What the task asks:
Please rewrite the records below, replacing "GUI agent" with "desktop agent" and leaving everything else unchanged.

^^^^^^^^^^^^^^^^

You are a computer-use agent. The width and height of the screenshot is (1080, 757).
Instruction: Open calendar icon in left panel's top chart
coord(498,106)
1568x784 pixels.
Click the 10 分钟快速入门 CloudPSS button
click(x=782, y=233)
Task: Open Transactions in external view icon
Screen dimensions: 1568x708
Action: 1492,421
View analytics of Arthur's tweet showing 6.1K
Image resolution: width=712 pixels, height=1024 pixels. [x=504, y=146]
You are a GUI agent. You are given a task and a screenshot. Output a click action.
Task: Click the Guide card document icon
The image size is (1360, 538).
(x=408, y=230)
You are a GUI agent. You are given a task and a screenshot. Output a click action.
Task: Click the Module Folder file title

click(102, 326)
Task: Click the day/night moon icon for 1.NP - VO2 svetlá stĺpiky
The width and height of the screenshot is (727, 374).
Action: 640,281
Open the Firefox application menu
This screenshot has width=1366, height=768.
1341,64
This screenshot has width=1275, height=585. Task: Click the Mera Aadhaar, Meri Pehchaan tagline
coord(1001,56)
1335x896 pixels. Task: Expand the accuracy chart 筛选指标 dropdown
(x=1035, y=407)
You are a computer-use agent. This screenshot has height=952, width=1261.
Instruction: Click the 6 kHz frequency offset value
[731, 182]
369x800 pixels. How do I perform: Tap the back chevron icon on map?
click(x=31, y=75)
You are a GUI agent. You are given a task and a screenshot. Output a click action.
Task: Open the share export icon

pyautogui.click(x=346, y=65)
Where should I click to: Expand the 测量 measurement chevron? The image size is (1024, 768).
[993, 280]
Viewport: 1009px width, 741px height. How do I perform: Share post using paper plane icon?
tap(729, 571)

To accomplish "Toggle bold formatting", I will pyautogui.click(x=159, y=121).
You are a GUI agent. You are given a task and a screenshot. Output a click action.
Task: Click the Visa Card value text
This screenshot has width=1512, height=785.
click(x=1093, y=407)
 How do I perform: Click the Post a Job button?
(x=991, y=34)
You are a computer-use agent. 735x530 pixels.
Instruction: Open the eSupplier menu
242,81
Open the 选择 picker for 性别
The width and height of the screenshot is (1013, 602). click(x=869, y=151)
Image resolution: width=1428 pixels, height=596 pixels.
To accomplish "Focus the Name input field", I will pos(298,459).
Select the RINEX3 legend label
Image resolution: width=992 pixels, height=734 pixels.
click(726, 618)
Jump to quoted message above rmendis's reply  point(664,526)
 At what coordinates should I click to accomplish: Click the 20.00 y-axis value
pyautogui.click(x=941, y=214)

^^^^^^^^^^^^^^^^

Answer to the task:
You are a computer-use agent. The width and height of the screenshot is (1080, 757).
Instruction: Open calendar icon in left panel's top chart
coord(498,106)
1568x784 pixels.
Click the 10 分钟快速入门 CloudPSS button
click(x=782, y=233)
Task: Open Transactions in external view icon
Screen dimensions: 1568x708
Action: 1492,421
View analytics of Arthur's tweet showing 6.1K
Image resolution: width=712 pixels, height=1024 pixels. [x=504, y=146]
You are a desktop agent. You are given a task and a screenshot. Output a click action.
Task: Click the Guide card document icon
The image size is (1360, 538).
(x=408, y=230)
You are a desktop agent. You are given a task and a screenshot. Output a click action.
Task: Click the Module Folder file title

click(102, 326)
Task: Click the day/night moon icon for 1.NP - VO2 svetlá stĺpiky
The width and height of the screenshot is (727, 374).
Action: 640,281
Open the Firefox application menu
This screenshot has width=1366, height=768.
1341,64
This screenshot has width=1275, height=585. Task: Click the Mera Aadhaar, Meri Pehchaan tagline
coord(1001,56)
1335x896 pixels. Task: Expand the accuracy chart 筛选指标 dropdown
(x=1035, y=407)
You are a computer-use agent. This screenshot has height=952, width=1261.
Instruction: Click the 6 kHz frequency offset value
[731, 182]
369x800 pixels. How do I perform: Tap the back chevron icon on map?
click(x=31, y=75)
You are a desktop agent. You are given a task and a screenshot. Output a click action.
Task: Open the share export icon

pyautogui.click(x=346, y=65)
Where should I click to: Expand the 测量 measurement chevron? The image size is (1024, 768).
[993, 280]
Viewport: 1009px width, 741px height. How do I perform: Share post using paper plane icon?
tap(729, 571)

To accomplish "Toggle bold formatting", I will pyautogui.click(x=159, y=121).
You are a desktop agent. You are given a task and a screenshot. Output a click action.
Task: Click the Visa Card value text
This screenshot has width=1512, height=785.
click(x=1093, y=407)
 How do I perform: Click the Post a Job button?
(x=991, y=34)
You are a computer-use agent. 735x530 pixels.
Instruction: Open the eSupplier menu
242,81
Open the 选择 picker for 性别
The width and height of the screenshot is (1013, 602). click(x=869, y=151)
Image resolution: width=1428 pixels, height=596 pixels.
To accomplish "Focus the Name input field", I will pos(298,459).
Select the RINEX3 legend label
Image resolution: width=992 pixels, height=734 pixels.
click(726, 618)
Jump to quoted message above rmendis's reply  point(664,526)
 At what coordinates should I click to accomplish: Click the 20.00 y-axis value
pyautogui.click(x=941, y=214)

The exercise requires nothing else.